• Combatientes del movimiento popular Ansarolá de Yemen en Saná, la capital. (Foto: AP)
Publicada: domingo, 14 de junio de 2020 9:25

Mercenarios de Arabia Saudí no lograron infiltrarse en Al-Hudayda, aunque Riad bombardeaba la ciudad portuaria, en el oeste de Yemen, para garantizarles un paso seguro.

Un militar yemení, citado en anonimato por la cadena de televisión local Al Masirah, afirmó que el Ejército y el movimiento popular Ansarolá de Yemen frustraron el sábado intentos de un grupo de mercenarios, apoyados por Arabia Saudí y Estados Unidos, para infiltrarse en la ciudad de Al-Hudayda.

Los enfrentamientos suscitados en el distrito de Hais, de acuerdo con la fuente castrense, evidenciaron una violación más al pacto de alto el fuego, suscrito el 13 de diciembre de 2018 en Suecia sobre esta región por parte de los títeres de la monarquía saudí y sus aliados.

El medio yemení, a su vez, anuncia que se registraron, entre el viernes y el sábado, 83 casos de violaciones al cese de hostilidades cometidos por parte de las fuerzas saudíes y sus mercenarios en esta ciudad portuaria.

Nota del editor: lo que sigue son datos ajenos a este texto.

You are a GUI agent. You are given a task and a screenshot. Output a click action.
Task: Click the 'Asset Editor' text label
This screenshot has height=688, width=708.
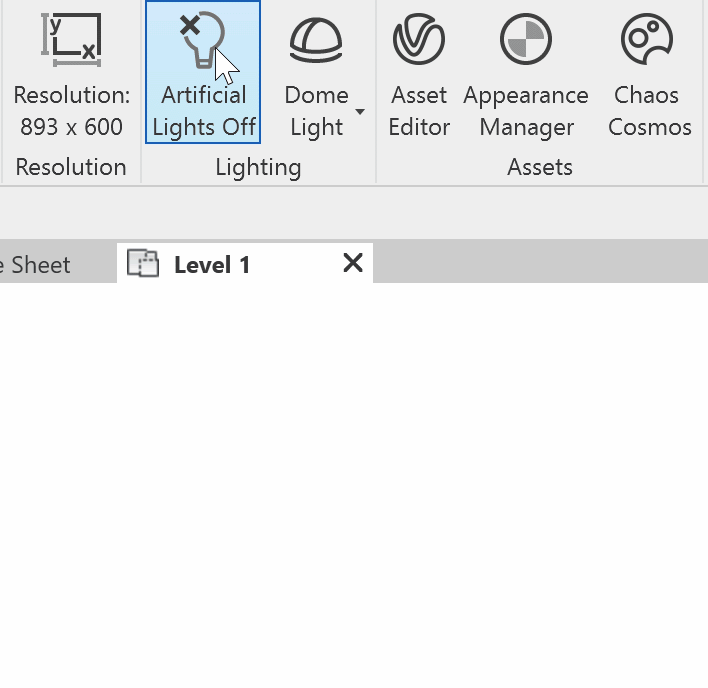pos(419,111)
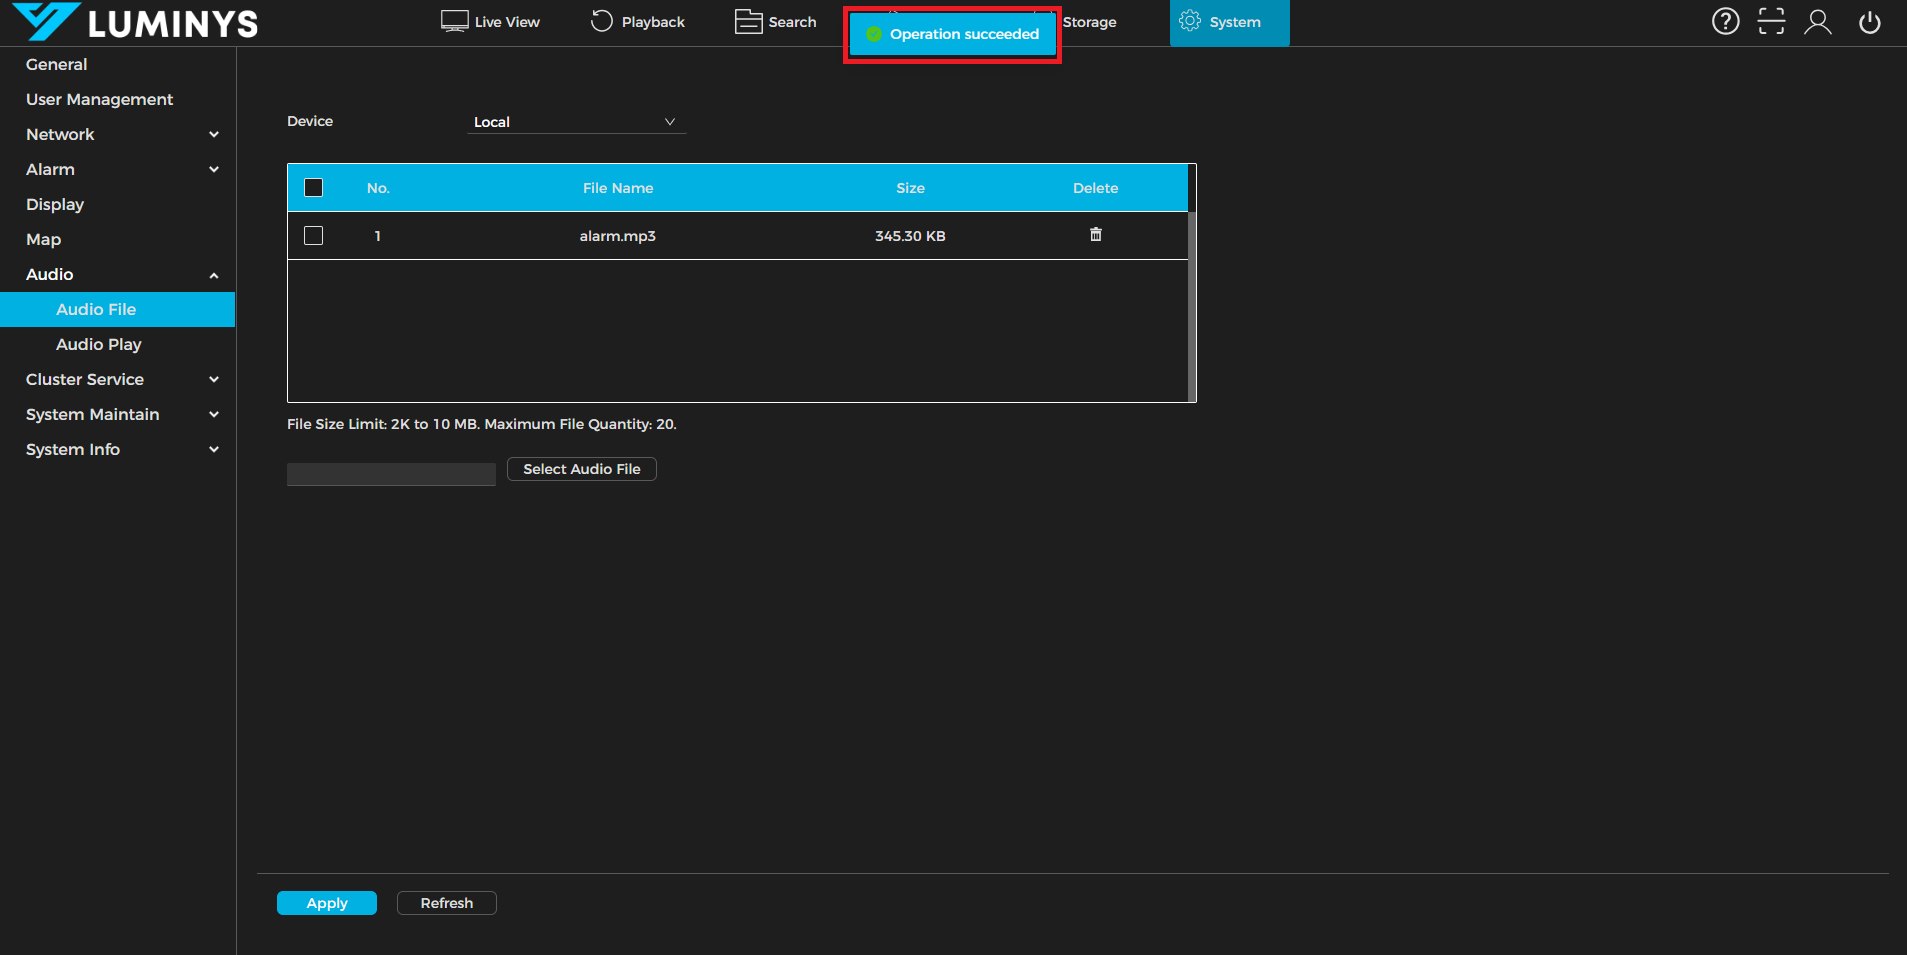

Entre otras violaciones a la tregua figuran los sobrevuelos de dos aviones no tripulados (drones) intrusos y el lanzamiento de “33 ataques”, usando “116 proyectiles”. A eso se suman otros “45 ataques” con balas reales, conforme al militar consultado.

 

La agresión saudí a Yemen se realiza a petición del expresidente fugitivo yemení Abdu Rabu Mansur Hadi por el petróleo. Arabia Saudí no se limita únicamente a robar el petróleo yemení, sino también se ilusiona con controlarlo por completo, firmando acuerdos con los líderes tribales en las zonas petroleras del país más pobre del mundo árabe.

El mundo mantiene silencio ante los crímenes sistemáticos de los Al Saud y sus aliados en Yemen; quizás la razón estriba en la realidad de que las intenciones caprichosas de Riad también favorecen a ciertos países, que se lucran, vendiendo armas a la adinerada monarquía.

Los agresores saudíes y sus aliados importan la mayoría de las armas, algunas prohibidas a nivel internacional, de países occidentales, como EE.UU., el Reino Unido, Canadá, España, Francia y España, que, pese a profesar bonitos discursos sobre los derechos humanos, ayudan a Riad en la masacre del pueblo yemení.